▸ Task requirements:
• 1. In the transputer sorting text, how many parallel pipe processes run on Transputer Node 1?
• 2. Continue the transputer sorting text from where it stops.

▸ Page text:
* START *

Example 2: Actions performed by the two-processor implementation of the sorting routine.

  Root Transputer:

  SEQUENTIAL
     - Read in line of text and store in character buffer.      
     - Allocate channels and processes.
     PARALLEL
        - Send out a character at a time to the first buffer.
        - Read in a character at a time and write it to the screen.
     - Deallocate channels and processes.

  Transputer Node 1:

  SEQUENTIAL
     - Allocate channels and processes.
     PARALLEL
        - Read in data from link a character at a time, sort, forward to
            next pipe process.
        - In 254 parallel pipe processes: read in a character then
            read a new character, forward the character with the
            lowest ASCII value.
        - Read in data from pipe process sort, forward data to
            root transputer.

I've written the sorting program in a somewhat unusual manner: The code for each processor of the multitransputer version of the sort is identical. Normally, I would write a unique root transputer program and then another program to be used for all of the additional network nodes. However, because I have only two processors, I've set up the program to determine on which node the code is running and then perform the appropriate actions. The _node_number variable is supplied to each node by the network loader.

To modify the code for more processors, forward the data to another processor with more sorting processes instead of having Processor 1 above return the data to the host. The last processor in the network can then be connected back to one of the other root transputer links.

The sorting algorithm uses the source(), output(), and pipe() functions, which are the same for every version of the program. Only the format of the main program varies from the single- to multitransputer case.

Functions run in parallel require a Process pointer parameter as the first function in the parameter list. This pointer is used by the LSC process allocation function. Aside from its appearance as the first variable in the parameter list, its use is completely transparent to the programmer.

  • source() takes as its parameters a pointer to an output channel and a pointer to the character buffer where the text to be sorted is stored. A single character at a time is output down the specified channel. When an ASCII NULL is encountered, the function exits.
  • pipe() takes pointers to both an input and an output channel. Two characters are read in, and the one with the lowest ASCII value is forwarded to the next pipe process. Then a new character is read, a comparison is performed, and the character with the lowest ASCII value is forwarded. When a NULL is received, the stored character is forwarded, the NULL is forwarded, and the function exits.
  • output() reads a character at a time from an input channel and displays it using the putchar()function. The function exits when a NULL is received.

* END *

▸ Collected material:
* START *

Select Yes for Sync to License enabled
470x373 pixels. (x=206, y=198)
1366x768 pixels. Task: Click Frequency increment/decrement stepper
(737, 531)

* END *

▸ The replies:
• 1. 254

• 2.
In the single-processor case, each time a line of characters is sorted, the channels and processes are allocated, used, and then deallocated. For multiprocessors, only the root node allocates and deallocates each time through the loop. The network pipe buffer processes are allocated once, and terminate only as the root processor exits to the host. Actually, the network nodes deadlock due to lack of data from the root node, but this is okay as long as the root node shuts down gracefully. This implementation is used to keep the network programs as simple as possible and to circumvent the lack of support for multiple processes on the root to being able to communicate using the stdio stream.

Conclusion

This article provides a basic idea of how you can take advantage of the features available on transputers for building parallel processing networks. The ease with which parallel networks of transputers can be programmed and expanded, and the performance achieved by using this method, enable programmers to use transputers to solve problems that were previously relegated to large and expensive computing resources.

Acknowledgements

I would like to thank the NASA Graduate Student Researcher's Program (NGT-50392) for their support, and Kirk Bailey at Logical Systems for answering my questions about the compiler.

References

Hoare, C.A.R., "Communicating Sequential Processes," Communications of the ACM, Vol. 21, No. 8 (August), pp. 666-677, 1978.

May, David and Taylor, Richard, "Occam -- an Overview," Microprocessors and Microsystems, Vol. 8, no. 2 (March), pp. 73 - 79, 1984.

Stevens, Al, "From C to C++: Interviews with Dennis Ritchie & Bjarne Stroustrup," Dr. Dobb's C Sourcebook, Vol. 14, no. 159 (Winter), pp. 9 - 17, 1989.

Gehani, N. H. and Roome, W. D., Concurrent C, Computer Technology Research Laboratory Technical Reports, Concurrent C Project, AT&T Bell Laboratories, Murray Hill, NJ 07974.

Henderson, Brian, "Par.c System -- a C Compiler for Transputers," Mailshot April 1990, SERC/DTI Transputer Initiative, Rutherford Appleton Laboratory, Chilton, DIDCOT, Oxon, OX11 OQX, pp. 45 - 51.

Logical Systems Transputer Toolset (Version 89.1), C Library Description, Logical Systems, P.O. Box 1702, Corvalis, OR 97339.

Transputer Development System, INMOS, Ltd., Prentice-Hall, New York, 1988.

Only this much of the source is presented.